We have recently been discussing Form 100 and the fact that it has not been updated to include Designated Representation since TRESA.
That’s been the case for over a year, and during that time period, most Brokerages and registrants have opted for Designated Representation.
Updating Notices Provision
It is Paragraph 3: Notices which requires the update.
Updating Options
There are many potential solutions, including:
- Attach a Notices provision to the Confirmation of Cooperation and Representation,
- Amend Form 100 by including a specified authorization to (for example) email the agent directly,
- Amend Form 100 by updating the Notices Paragraph, in Schedule “A”,
- Add an Amended Schedule “B” to the Listing, and ensure that the Schedule “B” was attached.

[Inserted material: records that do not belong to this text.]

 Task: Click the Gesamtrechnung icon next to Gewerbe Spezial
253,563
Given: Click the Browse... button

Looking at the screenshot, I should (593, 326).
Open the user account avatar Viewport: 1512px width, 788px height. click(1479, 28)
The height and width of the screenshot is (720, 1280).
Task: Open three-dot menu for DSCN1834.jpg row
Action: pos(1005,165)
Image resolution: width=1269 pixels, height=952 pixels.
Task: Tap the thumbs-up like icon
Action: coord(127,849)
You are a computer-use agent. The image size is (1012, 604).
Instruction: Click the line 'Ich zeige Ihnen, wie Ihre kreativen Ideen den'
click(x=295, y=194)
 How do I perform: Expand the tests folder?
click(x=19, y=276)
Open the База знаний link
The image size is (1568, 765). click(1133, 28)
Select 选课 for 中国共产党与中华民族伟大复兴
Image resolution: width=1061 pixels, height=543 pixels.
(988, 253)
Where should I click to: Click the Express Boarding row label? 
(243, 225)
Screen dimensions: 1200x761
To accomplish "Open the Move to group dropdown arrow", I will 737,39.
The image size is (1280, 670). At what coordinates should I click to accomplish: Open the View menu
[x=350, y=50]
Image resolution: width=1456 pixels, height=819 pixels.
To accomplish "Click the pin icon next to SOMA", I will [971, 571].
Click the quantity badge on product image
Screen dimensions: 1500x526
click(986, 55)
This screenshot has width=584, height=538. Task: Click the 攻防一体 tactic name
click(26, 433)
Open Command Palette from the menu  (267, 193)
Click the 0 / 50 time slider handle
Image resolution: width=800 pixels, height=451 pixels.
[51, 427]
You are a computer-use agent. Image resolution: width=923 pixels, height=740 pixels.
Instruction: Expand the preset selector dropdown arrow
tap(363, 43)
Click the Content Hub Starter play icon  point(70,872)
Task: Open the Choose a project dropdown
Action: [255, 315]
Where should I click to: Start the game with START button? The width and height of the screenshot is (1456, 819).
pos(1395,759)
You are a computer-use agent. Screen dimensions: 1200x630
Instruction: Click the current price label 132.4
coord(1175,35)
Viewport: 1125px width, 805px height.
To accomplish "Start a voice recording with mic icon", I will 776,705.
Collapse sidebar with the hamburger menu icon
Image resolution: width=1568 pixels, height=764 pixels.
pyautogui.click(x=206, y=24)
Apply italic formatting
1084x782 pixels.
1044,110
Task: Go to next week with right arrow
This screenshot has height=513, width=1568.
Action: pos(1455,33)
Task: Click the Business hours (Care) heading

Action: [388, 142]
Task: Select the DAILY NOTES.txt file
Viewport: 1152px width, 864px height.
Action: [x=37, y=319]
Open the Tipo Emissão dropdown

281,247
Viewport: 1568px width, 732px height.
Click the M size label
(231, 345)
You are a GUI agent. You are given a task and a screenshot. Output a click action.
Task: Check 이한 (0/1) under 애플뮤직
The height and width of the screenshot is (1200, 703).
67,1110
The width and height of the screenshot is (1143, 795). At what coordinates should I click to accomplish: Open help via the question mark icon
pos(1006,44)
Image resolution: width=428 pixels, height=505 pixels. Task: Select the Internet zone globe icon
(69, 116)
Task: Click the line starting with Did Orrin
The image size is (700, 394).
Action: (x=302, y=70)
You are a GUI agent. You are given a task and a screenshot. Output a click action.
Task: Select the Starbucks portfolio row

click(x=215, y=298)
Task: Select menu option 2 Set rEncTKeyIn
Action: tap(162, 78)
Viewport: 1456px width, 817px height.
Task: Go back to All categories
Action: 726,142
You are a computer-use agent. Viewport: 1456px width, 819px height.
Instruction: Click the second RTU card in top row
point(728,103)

You could also use a combination of the above to reach the result.
Agent’s Negligence
As a registrant, you run the risk of not having an enforceable contract for your client. You can always state that “everbody’s doing it”. However, there is an expectation that:
- You will have read the TRESA Legislation
- You will have read the various documents after 12 months
If this “no contract’ issue materializes, is it your own client’s fault? Is that your argument in defence of your involvement?
The “no contract” argument has yet to be placed before the Courts. Assuming it reaches the Superior Court of Justice either on a Motion for Judgment (in about 9 to 12 months) or a Trial (24 to 36 months), it is a matter which involves the interpretation of the law, and that enables the unsuccessful party automatically to appeal to the Ontario Court of Appeal. That takes another 12 to 18 months following the first decision.
So, the litigation is time consuming and operates significantly to the detriment of one of the parties by reason of the expense and long delay. That generally means that a settlement will be reached which will not favour that particular party.
Accordingly, be careful. Protect yourself and your client.